MIAMI – A lawyer for an alleged Al Qaeda operative, Jose Padilla, is asking a judge to throw out key evidence, saying the warrant for his arrest was based on statements from one source who claims he was tortured and another who was heavily medicated.

The statements were cited in an FBI affidavit “that distorted the facts in an apparent disregard for the truth,” the attorney, Andrew Patel, said in court papers filed late last week.

Padilla was arrested in 2002 at Chicago’s O’Hare Airport. Initially accused of plotting to detonate a radioactive “dirty bomb” in a major American city, Padilla was designated an enemy combatant and held without charge by the military for 3 1/2 years.

President Bush dropped the combatant label in November and Padilla was indicted in Miami along with four others on charges of being part of a support cell for Islamic extremists. Padilla’s trial is set for this fall.

The evidence being challenged includes a cell phone allegedly provided to Padilla by another Al Qaeda operative, an address book containing names of his alleged Al Qaeda recruiter and sponsor, and more than $10,000 in cash.

In court papers, Mr. Patel does not accuse the FBI or other American interrogators of engaging in torture. But he argued that American failure to detail the torture allegations before Padilla’s arrest invalidate the evidence seized from him.

A spokesman for U.S. Attorney Alexander Acosta had no comment yesterday.

According to Mr. Patel, the sources cited in the FBI affidavit were Binyam Ahmed Muhammad – being held at the Guantanamo Bay detention camp – and Abu Zubayda, a top Al Qaeda leader held at an undisclosed location. They were arrested in Pakistan in 2002.

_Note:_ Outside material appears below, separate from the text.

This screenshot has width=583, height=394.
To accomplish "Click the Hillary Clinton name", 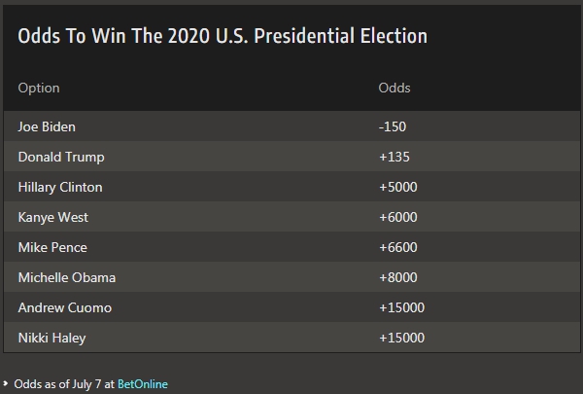I will coord(60,187).
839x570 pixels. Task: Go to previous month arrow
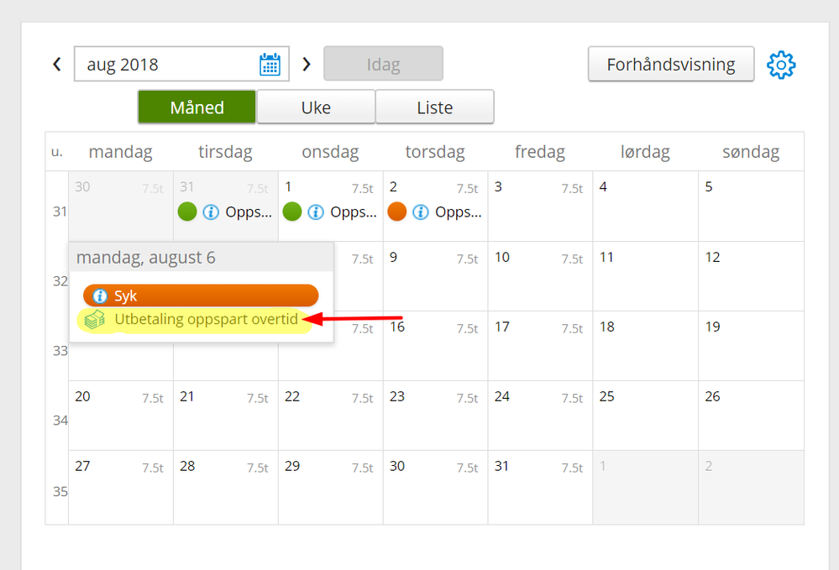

Mr. Patel said Mr. Muhammad has told his own lawyer that he was whipped, hung from the ceiling of his cell with leather straps, and later taken to Morocco where he was tortured with a razor.

Mr. Patel said Mr. Zubayda was treated after his arrest for gunshot wounds, raising questions about “the effect the medications may have had on Abu Zubayda’s ability to provide accurate information.”